***** Provided entries *****
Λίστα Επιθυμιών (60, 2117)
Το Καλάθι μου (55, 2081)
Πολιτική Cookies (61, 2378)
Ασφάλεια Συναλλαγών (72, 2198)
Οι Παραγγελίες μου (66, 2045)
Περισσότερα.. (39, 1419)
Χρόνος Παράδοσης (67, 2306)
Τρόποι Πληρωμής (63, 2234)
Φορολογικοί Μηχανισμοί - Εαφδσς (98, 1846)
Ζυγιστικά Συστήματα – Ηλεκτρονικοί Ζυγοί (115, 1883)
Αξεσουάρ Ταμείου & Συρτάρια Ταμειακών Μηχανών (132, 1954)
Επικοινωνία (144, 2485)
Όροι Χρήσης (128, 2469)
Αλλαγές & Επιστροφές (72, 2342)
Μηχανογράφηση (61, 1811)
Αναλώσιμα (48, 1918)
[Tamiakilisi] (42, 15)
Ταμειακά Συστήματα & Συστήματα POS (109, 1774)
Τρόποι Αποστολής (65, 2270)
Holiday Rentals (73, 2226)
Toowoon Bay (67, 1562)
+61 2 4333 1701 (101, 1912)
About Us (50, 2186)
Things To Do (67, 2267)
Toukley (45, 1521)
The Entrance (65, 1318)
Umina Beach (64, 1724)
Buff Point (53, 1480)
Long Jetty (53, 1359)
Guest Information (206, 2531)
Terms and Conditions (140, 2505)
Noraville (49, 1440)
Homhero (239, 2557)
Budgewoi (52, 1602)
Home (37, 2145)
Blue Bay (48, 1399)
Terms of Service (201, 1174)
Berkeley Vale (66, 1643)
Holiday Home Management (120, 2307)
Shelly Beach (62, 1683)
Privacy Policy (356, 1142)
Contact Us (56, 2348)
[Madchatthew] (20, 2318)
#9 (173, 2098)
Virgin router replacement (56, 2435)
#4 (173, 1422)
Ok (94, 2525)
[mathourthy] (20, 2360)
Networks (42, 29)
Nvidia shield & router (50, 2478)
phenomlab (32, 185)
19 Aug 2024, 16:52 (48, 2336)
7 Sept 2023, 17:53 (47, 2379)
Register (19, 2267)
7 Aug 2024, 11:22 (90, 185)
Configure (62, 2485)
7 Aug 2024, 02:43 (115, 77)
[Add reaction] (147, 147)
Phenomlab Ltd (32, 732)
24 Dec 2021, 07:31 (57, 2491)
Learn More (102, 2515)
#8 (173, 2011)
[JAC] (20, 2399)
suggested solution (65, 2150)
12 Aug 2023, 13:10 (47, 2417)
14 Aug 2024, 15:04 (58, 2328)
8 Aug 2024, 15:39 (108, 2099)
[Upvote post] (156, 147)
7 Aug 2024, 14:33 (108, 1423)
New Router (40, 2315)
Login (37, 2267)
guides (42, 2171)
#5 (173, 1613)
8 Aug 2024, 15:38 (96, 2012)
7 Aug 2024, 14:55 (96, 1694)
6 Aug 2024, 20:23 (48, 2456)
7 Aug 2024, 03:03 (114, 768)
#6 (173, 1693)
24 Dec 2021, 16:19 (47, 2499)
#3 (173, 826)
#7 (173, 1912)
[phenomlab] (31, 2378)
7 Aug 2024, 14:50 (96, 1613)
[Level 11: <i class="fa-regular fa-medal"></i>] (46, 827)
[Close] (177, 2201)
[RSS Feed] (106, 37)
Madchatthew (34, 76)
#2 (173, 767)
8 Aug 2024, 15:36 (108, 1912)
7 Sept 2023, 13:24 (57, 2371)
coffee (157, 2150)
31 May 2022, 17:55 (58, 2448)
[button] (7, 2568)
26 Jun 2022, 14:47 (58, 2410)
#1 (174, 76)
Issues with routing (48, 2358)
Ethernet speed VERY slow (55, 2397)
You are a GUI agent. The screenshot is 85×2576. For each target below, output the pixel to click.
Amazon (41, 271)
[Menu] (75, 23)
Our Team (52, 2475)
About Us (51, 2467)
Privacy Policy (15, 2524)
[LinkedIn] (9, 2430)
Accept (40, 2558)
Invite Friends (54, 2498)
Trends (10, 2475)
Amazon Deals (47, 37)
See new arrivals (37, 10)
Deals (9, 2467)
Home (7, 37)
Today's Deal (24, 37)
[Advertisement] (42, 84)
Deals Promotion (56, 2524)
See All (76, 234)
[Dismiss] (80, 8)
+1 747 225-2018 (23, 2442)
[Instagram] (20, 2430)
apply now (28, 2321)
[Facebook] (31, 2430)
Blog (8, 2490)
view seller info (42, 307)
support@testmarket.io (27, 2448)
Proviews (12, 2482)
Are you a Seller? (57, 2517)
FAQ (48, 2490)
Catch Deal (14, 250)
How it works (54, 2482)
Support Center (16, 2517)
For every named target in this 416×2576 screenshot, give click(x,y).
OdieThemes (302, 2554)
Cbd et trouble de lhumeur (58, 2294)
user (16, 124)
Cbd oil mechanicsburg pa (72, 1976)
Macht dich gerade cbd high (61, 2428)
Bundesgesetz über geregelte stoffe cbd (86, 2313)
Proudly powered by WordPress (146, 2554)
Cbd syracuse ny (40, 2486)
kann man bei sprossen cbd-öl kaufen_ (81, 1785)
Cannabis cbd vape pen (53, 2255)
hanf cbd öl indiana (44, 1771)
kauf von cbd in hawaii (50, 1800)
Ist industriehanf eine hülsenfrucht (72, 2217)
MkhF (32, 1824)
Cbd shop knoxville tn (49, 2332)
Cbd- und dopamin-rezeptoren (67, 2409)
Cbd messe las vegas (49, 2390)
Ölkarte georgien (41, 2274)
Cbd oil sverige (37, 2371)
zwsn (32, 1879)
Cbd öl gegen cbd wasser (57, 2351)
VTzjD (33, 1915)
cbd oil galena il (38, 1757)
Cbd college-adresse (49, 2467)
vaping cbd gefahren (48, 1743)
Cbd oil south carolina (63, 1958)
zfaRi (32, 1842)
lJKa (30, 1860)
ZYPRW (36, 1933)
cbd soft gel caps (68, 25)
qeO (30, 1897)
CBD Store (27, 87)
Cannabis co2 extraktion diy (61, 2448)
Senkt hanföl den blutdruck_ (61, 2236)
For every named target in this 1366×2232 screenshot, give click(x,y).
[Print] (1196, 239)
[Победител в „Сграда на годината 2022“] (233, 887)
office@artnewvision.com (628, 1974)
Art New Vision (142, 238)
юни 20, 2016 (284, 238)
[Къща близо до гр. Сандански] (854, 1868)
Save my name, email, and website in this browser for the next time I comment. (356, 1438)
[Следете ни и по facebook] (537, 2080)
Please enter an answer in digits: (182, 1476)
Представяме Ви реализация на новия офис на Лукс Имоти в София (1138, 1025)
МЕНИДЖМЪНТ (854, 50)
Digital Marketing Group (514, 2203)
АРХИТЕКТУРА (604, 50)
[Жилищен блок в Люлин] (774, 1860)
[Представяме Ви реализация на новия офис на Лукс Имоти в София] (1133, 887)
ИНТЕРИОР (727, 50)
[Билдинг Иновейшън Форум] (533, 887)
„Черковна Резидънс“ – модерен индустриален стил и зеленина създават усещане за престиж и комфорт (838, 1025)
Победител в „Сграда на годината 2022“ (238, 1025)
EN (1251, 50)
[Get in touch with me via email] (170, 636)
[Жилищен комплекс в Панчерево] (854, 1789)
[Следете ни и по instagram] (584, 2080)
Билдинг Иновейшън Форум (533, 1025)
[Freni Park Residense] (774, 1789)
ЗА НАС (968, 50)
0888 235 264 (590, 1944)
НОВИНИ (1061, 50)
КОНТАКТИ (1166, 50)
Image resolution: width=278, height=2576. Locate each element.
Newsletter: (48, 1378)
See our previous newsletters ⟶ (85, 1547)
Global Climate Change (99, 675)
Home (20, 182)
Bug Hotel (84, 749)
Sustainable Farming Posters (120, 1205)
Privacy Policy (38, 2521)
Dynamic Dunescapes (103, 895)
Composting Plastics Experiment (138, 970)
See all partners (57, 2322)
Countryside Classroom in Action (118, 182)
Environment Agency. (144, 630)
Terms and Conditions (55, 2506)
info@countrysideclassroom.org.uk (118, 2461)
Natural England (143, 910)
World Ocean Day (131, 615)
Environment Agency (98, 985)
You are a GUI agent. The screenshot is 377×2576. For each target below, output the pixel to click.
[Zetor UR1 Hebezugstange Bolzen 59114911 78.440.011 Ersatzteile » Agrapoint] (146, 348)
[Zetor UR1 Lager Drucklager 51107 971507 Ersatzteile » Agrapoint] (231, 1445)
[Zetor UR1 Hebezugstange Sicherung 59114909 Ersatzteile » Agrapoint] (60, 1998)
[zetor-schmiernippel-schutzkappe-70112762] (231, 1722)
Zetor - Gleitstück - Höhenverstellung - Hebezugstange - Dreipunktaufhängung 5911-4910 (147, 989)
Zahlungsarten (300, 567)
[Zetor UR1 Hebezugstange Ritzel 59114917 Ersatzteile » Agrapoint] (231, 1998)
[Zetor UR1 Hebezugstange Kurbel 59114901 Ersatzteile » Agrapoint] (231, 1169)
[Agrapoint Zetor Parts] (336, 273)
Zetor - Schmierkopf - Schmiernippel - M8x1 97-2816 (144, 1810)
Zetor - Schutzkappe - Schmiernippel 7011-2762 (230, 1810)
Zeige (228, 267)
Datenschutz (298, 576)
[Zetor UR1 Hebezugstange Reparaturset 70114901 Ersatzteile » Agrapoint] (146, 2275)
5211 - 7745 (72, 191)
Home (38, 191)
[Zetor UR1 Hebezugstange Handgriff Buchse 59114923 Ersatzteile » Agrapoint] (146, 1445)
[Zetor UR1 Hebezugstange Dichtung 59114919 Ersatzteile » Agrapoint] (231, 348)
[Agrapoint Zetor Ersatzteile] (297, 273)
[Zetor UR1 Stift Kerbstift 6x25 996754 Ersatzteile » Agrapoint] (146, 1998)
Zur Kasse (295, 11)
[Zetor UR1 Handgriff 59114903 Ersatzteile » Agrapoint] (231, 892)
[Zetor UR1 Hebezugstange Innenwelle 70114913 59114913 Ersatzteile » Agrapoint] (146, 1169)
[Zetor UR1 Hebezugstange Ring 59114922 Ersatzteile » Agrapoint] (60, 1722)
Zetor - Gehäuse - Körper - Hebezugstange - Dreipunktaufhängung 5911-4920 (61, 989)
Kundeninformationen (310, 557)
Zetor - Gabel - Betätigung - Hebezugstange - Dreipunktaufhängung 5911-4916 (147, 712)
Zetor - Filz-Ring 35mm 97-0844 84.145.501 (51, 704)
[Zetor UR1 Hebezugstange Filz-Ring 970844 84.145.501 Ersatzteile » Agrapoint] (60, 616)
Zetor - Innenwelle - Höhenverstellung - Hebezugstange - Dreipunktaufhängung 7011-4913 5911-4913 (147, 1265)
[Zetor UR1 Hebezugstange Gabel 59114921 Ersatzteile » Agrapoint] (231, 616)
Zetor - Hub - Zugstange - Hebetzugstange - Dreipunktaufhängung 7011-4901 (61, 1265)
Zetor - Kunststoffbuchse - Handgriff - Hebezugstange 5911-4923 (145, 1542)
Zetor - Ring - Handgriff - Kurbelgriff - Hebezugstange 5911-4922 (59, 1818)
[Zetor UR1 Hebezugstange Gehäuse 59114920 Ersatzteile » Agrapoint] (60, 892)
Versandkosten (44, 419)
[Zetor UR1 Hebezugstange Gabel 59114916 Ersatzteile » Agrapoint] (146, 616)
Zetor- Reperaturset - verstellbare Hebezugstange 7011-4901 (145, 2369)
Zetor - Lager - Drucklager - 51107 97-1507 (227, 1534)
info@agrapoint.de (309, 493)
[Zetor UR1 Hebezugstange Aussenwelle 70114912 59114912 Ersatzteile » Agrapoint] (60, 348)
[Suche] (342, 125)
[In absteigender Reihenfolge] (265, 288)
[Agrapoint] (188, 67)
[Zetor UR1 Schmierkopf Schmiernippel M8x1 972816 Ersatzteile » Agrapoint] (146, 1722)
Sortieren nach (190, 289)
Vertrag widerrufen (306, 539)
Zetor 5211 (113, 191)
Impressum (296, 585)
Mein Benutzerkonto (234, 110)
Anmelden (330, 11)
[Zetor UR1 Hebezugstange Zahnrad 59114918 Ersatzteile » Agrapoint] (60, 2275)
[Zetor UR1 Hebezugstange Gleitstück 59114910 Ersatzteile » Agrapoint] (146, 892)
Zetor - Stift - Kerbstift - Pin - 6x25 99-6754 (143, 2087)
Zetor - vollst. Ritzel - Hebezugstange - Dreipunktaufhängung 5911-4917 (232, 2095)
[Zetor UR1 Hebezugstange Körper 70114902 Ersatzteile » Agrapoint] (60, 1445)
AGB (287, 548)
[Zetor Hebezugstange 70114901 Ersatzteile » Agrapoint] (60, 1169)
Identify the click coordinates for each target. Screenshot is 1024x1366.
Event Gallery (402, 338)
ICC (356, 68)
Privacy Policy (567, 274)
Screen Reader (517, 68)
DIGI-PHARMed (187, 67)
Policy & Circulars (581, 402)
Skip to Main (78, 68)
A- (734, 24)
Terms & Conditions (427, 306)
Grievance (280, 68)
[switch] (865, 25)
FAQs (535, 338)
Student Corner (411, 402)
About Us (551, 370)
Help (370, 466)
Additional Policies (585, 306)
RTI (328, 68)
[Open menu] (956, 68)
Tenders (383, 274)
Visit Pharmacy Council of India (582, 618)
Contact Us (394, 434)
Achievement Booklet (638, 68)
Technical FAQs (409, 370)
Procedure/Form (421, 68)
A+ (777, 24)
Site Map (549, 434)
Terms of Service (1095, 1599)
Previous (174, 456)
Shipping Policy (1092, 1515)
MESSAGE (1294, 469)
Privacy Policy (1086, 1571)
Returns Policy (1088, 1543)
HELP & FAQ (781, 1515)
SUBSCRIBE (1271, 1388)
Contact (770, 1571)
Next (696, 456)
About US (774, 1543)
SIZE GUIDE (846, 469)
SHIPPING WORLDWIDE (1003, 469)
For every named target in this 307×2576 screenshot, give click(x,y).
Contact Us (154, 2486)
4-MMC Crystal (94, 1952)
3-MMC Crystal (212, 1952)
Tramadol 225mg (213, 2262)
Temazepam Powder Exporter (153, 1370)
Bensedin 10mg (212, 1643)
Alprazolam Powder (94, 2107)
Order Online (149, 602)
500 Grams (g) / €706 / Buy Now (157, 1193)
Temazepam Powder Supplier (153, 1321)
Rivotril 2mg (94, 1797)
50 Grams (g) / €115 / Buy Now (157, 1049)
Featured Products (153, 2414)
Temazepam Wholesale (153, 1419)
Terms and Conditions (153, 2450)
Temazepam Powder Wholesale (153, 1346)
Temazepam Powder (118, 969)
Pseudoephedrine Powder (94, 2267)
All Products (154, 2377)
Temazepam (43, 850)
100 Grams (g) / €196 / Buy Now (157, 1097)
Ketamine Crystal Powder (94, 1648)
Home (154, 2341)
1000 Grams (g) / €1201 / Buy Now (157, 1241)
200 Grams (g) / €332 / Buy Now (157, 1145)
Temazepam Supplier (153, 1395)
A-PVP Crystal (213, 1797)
*****
Copy out each line of the records where the string "Privacy" appears.

Privacy Policy (356, 1142)
Privacy Policy (15, 2524)
Privacy Policy (38, 2521)
Privacy Policy (567, 274)
Privacy Policy (1086, 1571)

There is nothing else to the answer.